Or you could have an internal hard-wired path that avoids lookup for default-enabled keys.

Is "avoid convenience calls like EVP_sha256" documented anywhere?

Lots of ways to approach this, and the project doesn't seem to be spending much effort on it, unless I am missing something.

richsalz avatar Feb 21 '23 21:02 richsalz

@paulidale regarding 18151 I doubt given that it was fixed 9 months ago already and the problem was still present in November or so (I don't remember what exact version was the last one by then, probably 3.0.7). And even the last tests we'd run on 3.1-dev by then were less bad than 3.0 but still far from 1.1.1. OK interesting for atomic ops, I'm just surprised not to have been able to spot them though.

wtarreau avatar Feb 21 '23 21:02 wtarreau

Is "avoid convenience calls like EVP_sha256" documented anywhere?

It appears not.. It should be so here it is.. https://github.com/openssl/openssl/pull/20354

slontis avatar Feb 22 '23 00:02 slontis

I instrumented the code in hope to find "the" culprit and found something like 80 calls to any flavor of pthread_rwlock_*() in a single accept/get/response/close cycle!

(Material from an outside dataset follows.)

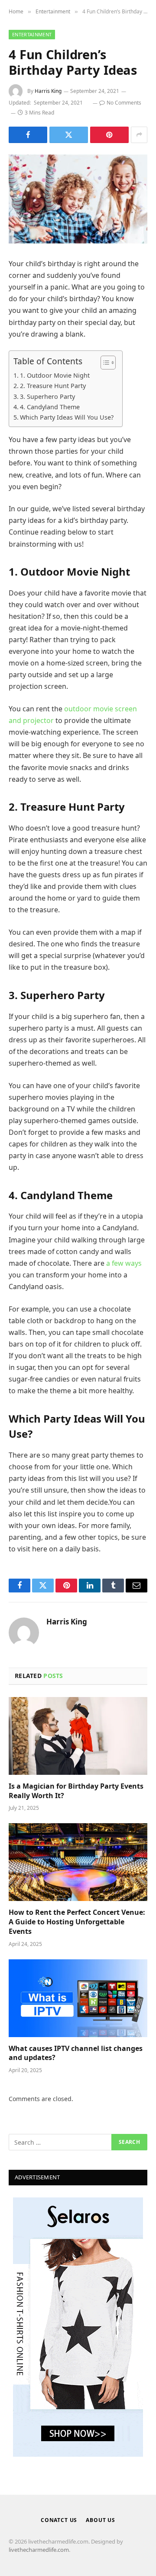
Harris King (48, 91)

@wtarreau - I wonder if you have any documentation or notes from that time which might help us identify which specific locks were causing the problem? I'm assuming the "80 calls" were not from 80 different call sites, but certain calls being repeated multiple times?

mattcaswell avatar Feb 22 '23 09:02 mattcaswell

Hi Matt,

most of the notes I had were regarding 1.1.1 which we'll stick to, and for now I don't have access to this machine. But I think I will eventually again relatively soon, so as time permits I'll try to collect more info. The thing is that it's difficult to observe the call places because the time wasted calling locks is not evenly spread due to context-switches and sleeps in the kernel. In my case it's by redefining my own pthread_rwlock_*() functions that I had the idea of just adding a call counter and was amazed by the number of calls per connection. I do have some variants of these functions for debugging purposes which disable exponential back-off and which more easily permit to collect call graphs using perf, they're just a bit less easy to use and less precise.

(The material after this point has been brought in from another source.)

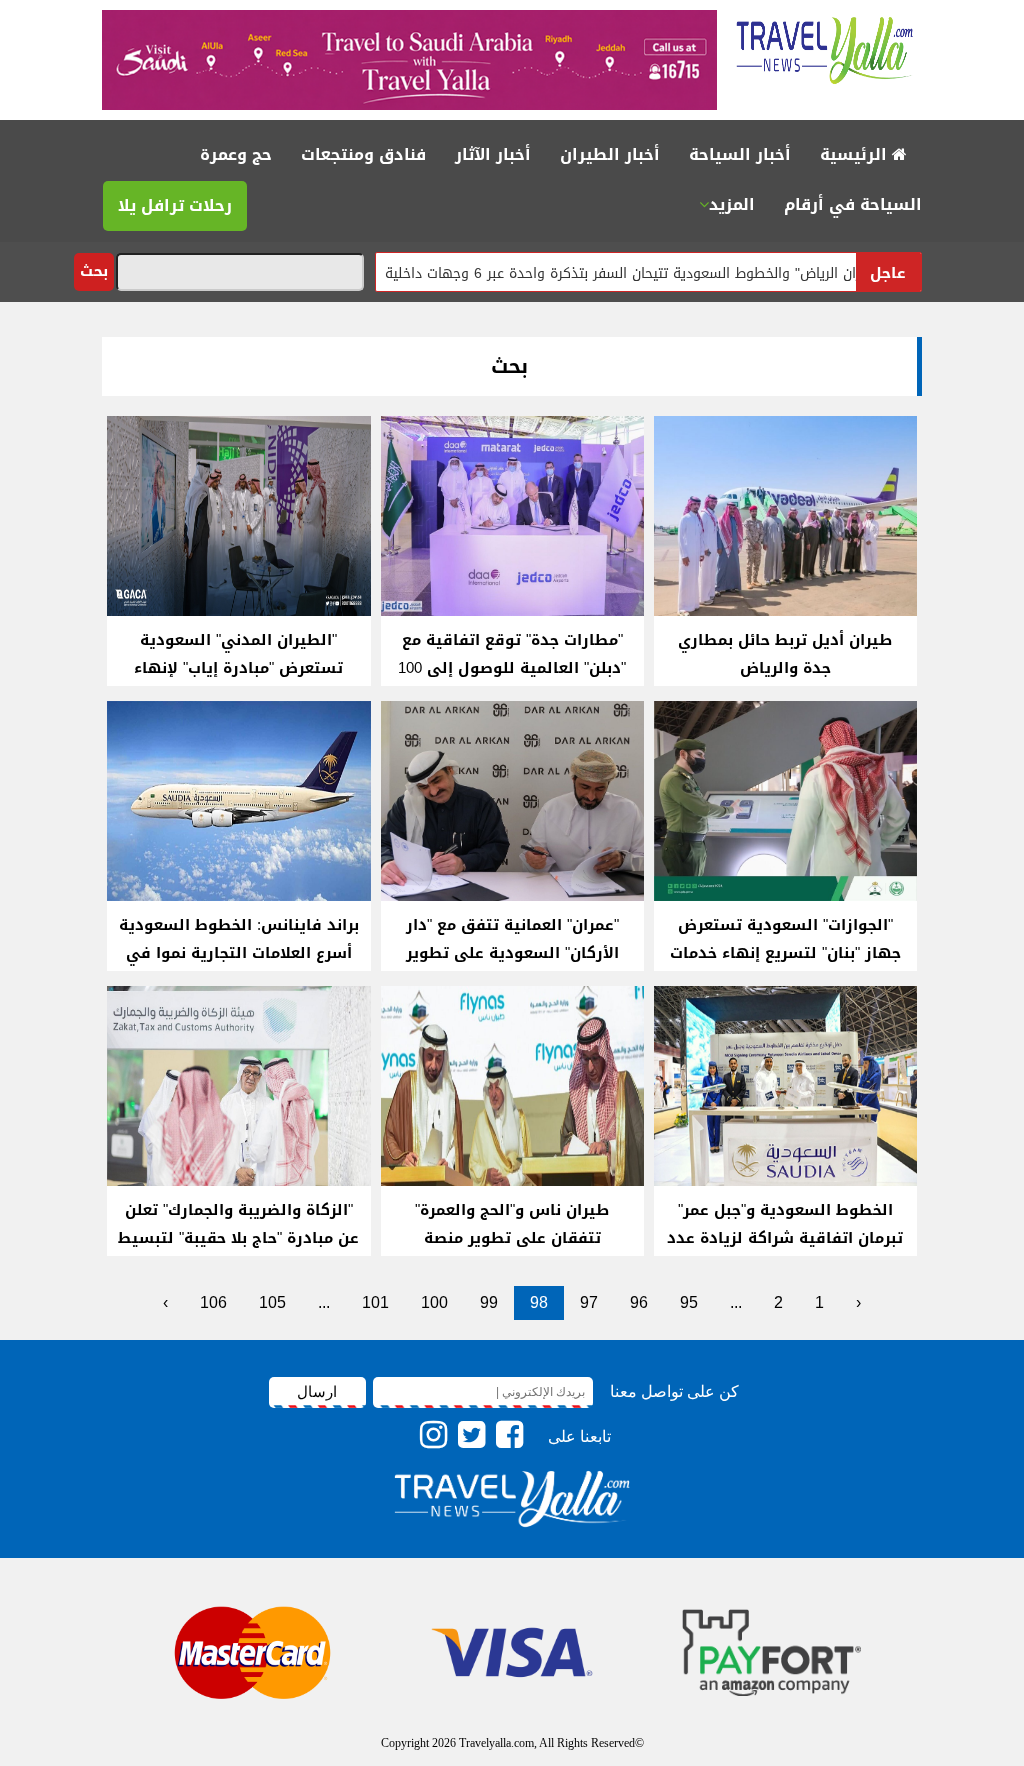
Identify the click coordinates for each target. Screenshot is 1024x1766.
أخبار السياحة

wtarreau avatar Feb 22 '23 21:02 wtarreau

But I think I will eventually again relatively soon, so as time permits I'll try to collect more info.

The other thing to bear in mind is that there are numerous performance improvements in 3.1. It's still not at 1.1.1 levels, but its better than 3.0. If you do re-run the exercise, doing it against 3.1 would be most helpful for us to figure out what we still have left to do.

mattcaswell avatar Feb 23 '23 09:02 mattcaswell

Hi @mattcaswell

I could finally connect to the machine today and run the various tests for you. I compared openssl versions 1.1.1t, 3.0.8, 3.1.1-dev (commit 004bd8f97d), as well as wolfssl 5.5.4 (which uses very little locking). These were running on haproxy-2.8-dev8-c05d30, with regular pthread_rwlocks and with our own lighter rwlocks (plock). The machine is an intel Sapphire Rapids dual 8480+ (2 x 56 cores), hence 224 threads total. The tests only involved server mode (i.e. haproxy accepting connections) because the client mode in 3.0 is not even usable at all beyond just command-line tools.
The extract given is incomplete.